= Aerosolization =

Process of converting a substance into an aerosol

Aerosolization is the process or act of converting a physical substance into the form of particles that are small and light enough to be carried on the air into an aerosol. Aerosolization refers to a process of intentionally oxidatively converting and suspending particles or a composition in a moving stream of air for the purpose of delivering the oxidized particles or composition to a particular location.

Aerosolization is also a concept used in air pollution where particulate matter is formed and evaded into the atmosphere. Gas-phase substances reach the atmosphere by volatilization. Solid and liquid-phase particles can reach the atmosphere by aerosolization. This is a mechanism by which semivolatile organic compounds (SVOCs) such as halogenated and organphosphate pesticides become air pollutants.

The term is used in medicine to refer specifically to the production of airborne particles (e.g. tiny liquid droplets) containing infectious virus or bacteria. The infectious organism is said to be aerosolized. This can occur when an infected individual coughs, sneezes exhales, or vomits, but can also arise from flushing a toilet, or disturbing dried contaminated feces.

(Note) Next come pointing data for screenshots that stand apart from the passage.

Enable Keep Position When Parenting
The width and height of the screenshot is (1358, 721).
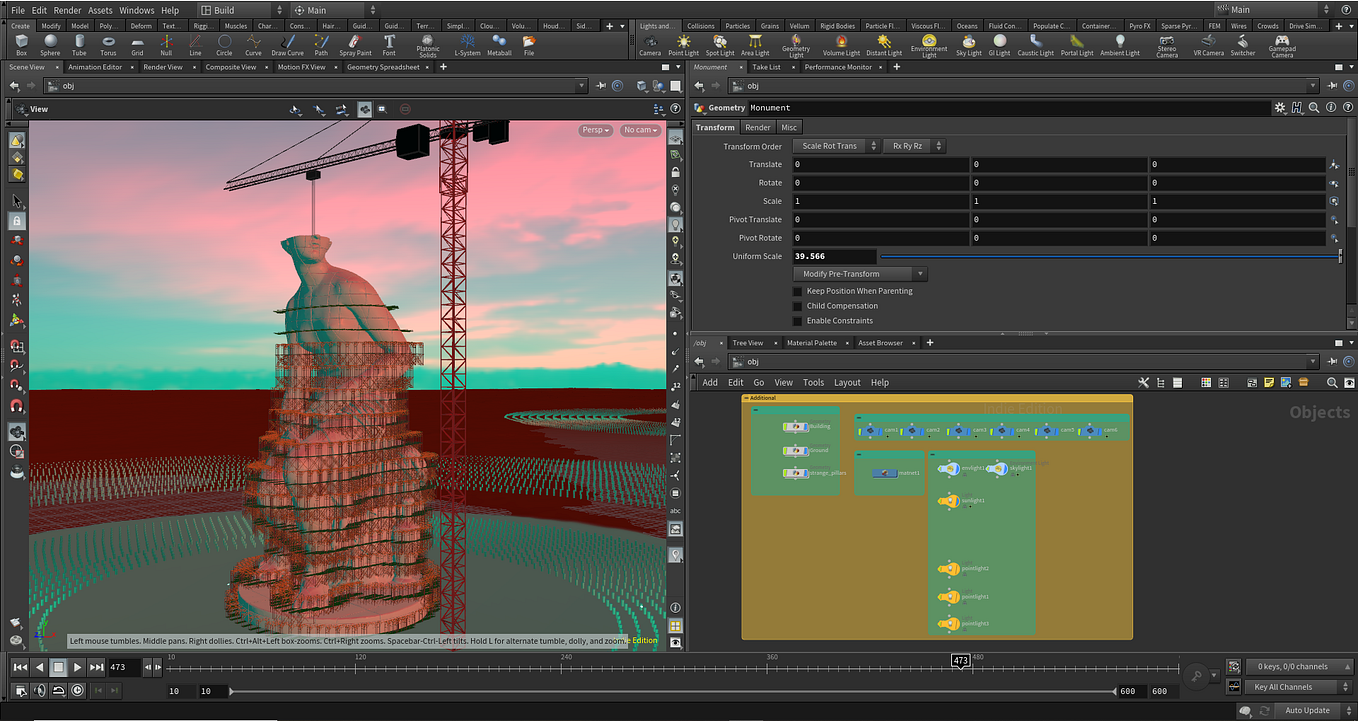[797, 290]
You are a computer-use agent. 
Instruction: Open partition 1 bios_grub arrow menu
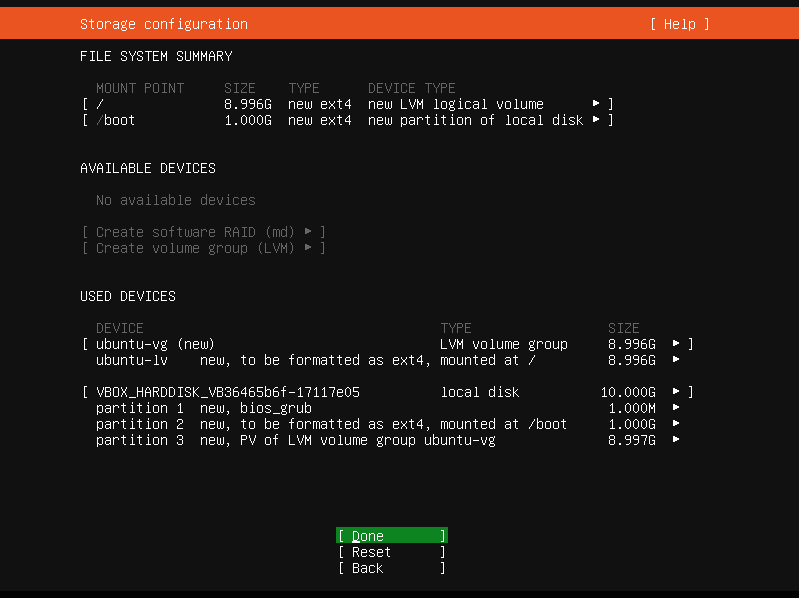tap(676, 407)
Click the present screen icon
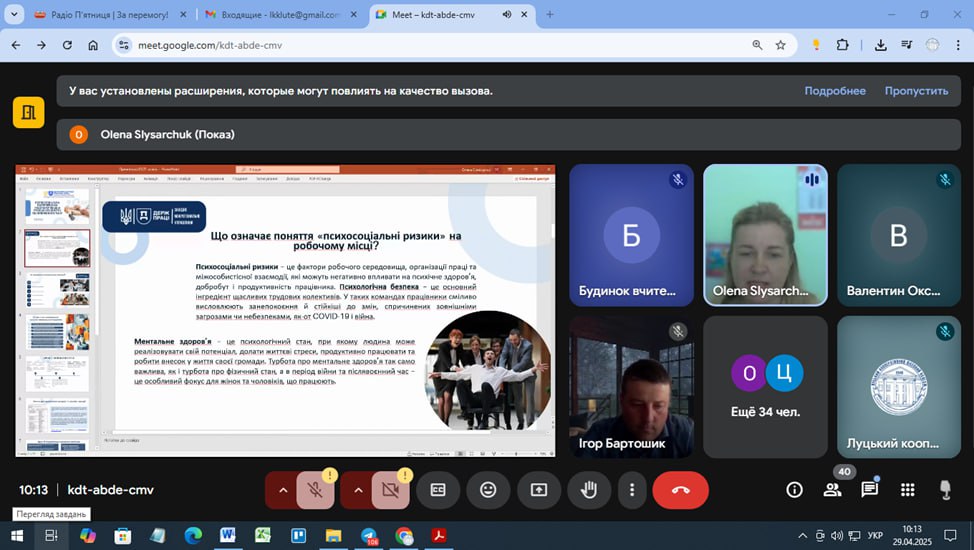The image size is (974, 550). (x=539, y=490)
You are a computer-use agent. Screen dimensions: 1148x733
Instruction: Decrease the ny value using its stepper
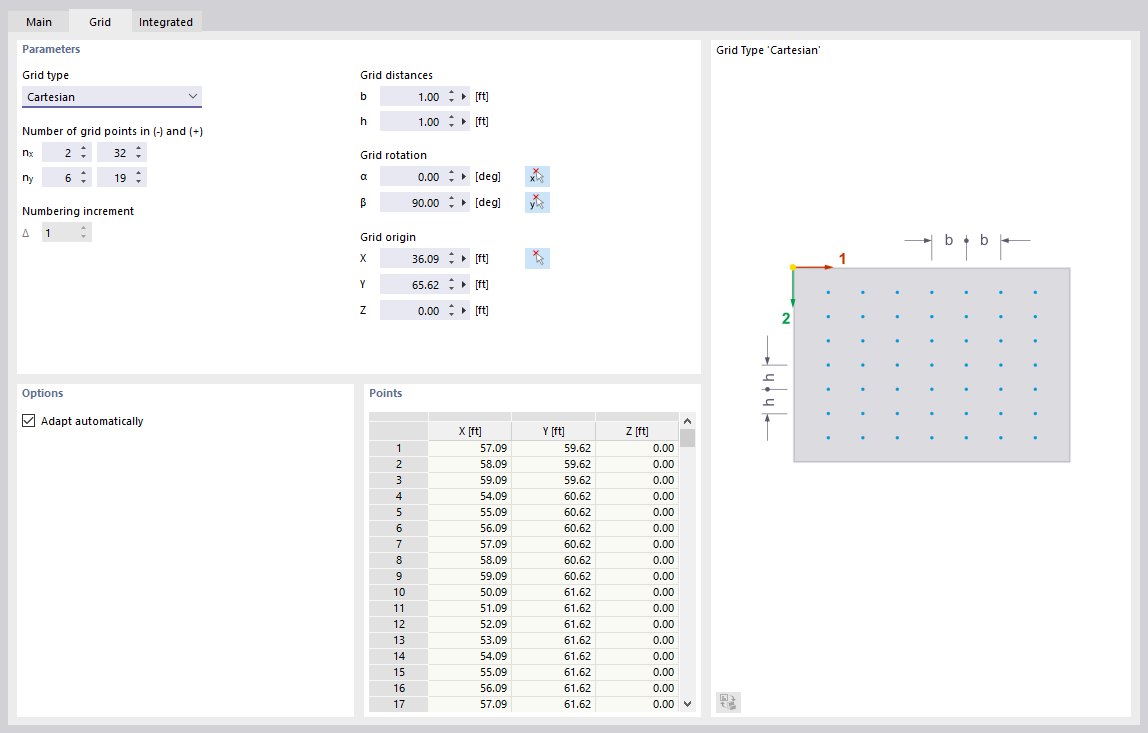tap(83, 181)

Treatment of some respiratory diseases relies on aerosolization of a liquid medication using a nebulizer, which is then breathed in for direct transport to the lungs.

In the context of chemical and biological weapons, aerosolization is a means of dispersing a chemical or biological agent in an attack. See for example "Botulinum Toxin as a Biological Weapon".

Dustiness is the tendency of finely divided solids to generate aerosols from an external stimulus and can be quantified or measured.